Dereck Chisora is on a four-fight win streak heading into his battle with Kevin Johnson on Saturday. The fight will take place at the Copper Box Arena in London. If Chisora wants to maintain his momentum, he needs to beat the veteran Johnson convincingly.
Chisora is experiencing a rebirth in his career. He went from being one of the most highly regarded young heavyweights in the world, to a bit of a punchline.
Before his current win streak, Chisora had dropped three fights in a row, and four of five in the extended stretch. Chisora was stopped by rival David Haye, outclassed by Vitali Klitschko and outpointed by Tyson Fury and Robert Helenius.
Those are some of the most significant names in a sparse heavyweight division. Mixed in with the defeats were run-ins with the law and other potentially negative occurrences like the one below.
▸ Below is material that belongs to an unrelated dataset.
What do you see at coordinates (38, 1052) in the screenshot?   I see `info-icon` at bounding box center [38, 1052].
It's true, Chisora's wins haven't come over opposition on par with the foes he failed to defeat. But almost anyone who has watched him fight in the last two years can see how he's improved. I use the word "almost" because not everyone is a believer in the "new and improved" Chisora.
Lace Up Boxing isn't impressed.
People r getting way too carried away with this "New & Improved" Chisora , yes he's not as fat & he's slightly more disciplined whoopie doo— LaceUpBoxing (@LaceUpBoxing) January 8, 2014
Chisora's weight is under control, he's less volatile and more serious about his craft. Chisora told Tom Gray of The Ring Magazine: “When I’m motivated I enjoy the game a lot more. I’ve been working seriously on my fitness and that’s what I’ll continue to do.”
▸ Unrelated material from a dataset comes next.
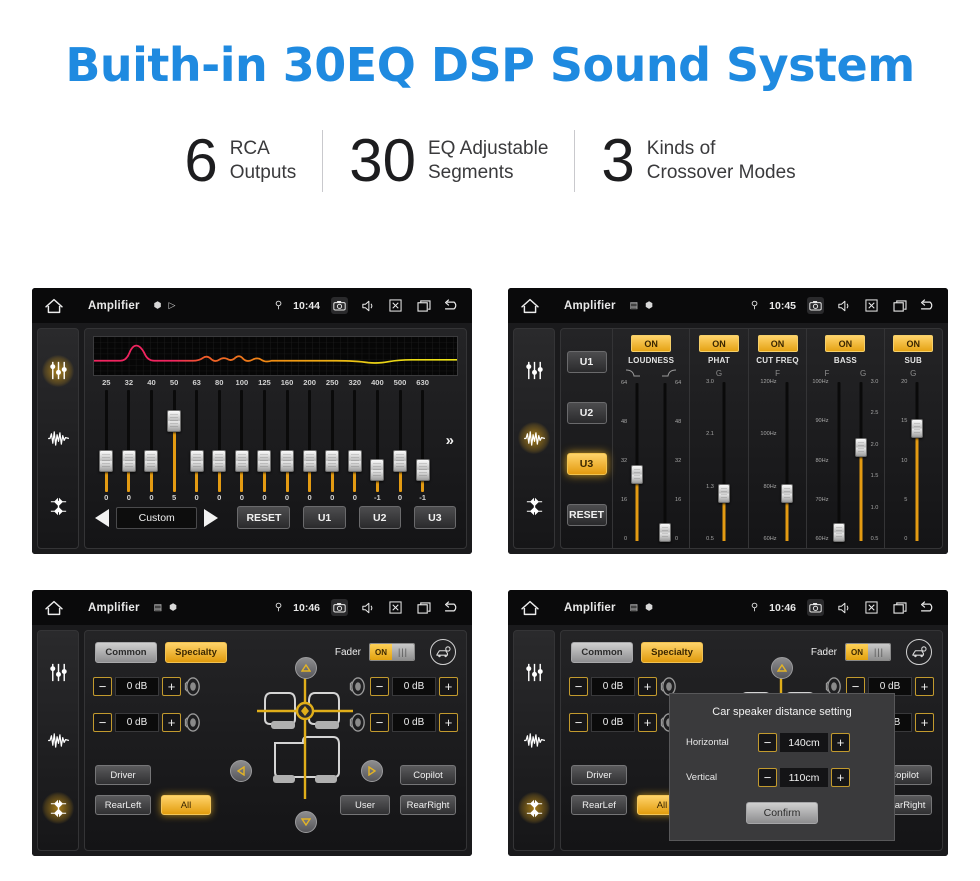 This screenshot has height=881, width=980. I want to click on horizontal-plus-button: +, so click(840, 742).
The motivation and enjoyment shows in Chisora's in-ring demeanor and public appearances. The surly and mercurial nature has been replaced by a calmer, more mature and focused fighter that could be dangerous to the top heavyweights in the world.
Chisora is only 30 years old. In the heavyweight division, that's far from too old to contend.
The lineal champion Wladimir Klitschko is 37 and old rival Haye is 33.
Johnson is not a household name. In order for Chisora to really make a statement with this performance, he needs to do something big. A knockout win would obviously do the trick. Stopping Johnson is far easier said than done, though.
The 34-year-old has never been knocked out in 34 professional fights. He's gone the distance with Fury, Tor Hamer, Vitali Klitschko and most recently Christian Hammer. Johnson wears his sturdiness in the ring like a badge of honor. Per Metro, Johnson said this to reporters at a pre-fight press conference:
I’ve been stopped once in my life and that was by my momma and ever since then nobody’s put me down. My momma whopped my behind since I was seven years old. I got hit by lefts, rights, uppercuts, sticks, board, cat, dog, strap, bat, everything you name it but I’m still here.
Becoming the first man to stop Johnson is probably the best thing that could come out of Saturday's fight for Chisora. If he can do it, he'll continue to climb the ladder in the heavyweight rankings and in the consciousness of the boxing community.
He'll also likely get the much-anticipated rematch with Fury. From there, the sky is the limit for him in a heavyweight division that could be up for grabs when Wladimir calls it quits.
It's time for Chisora to seize the moment.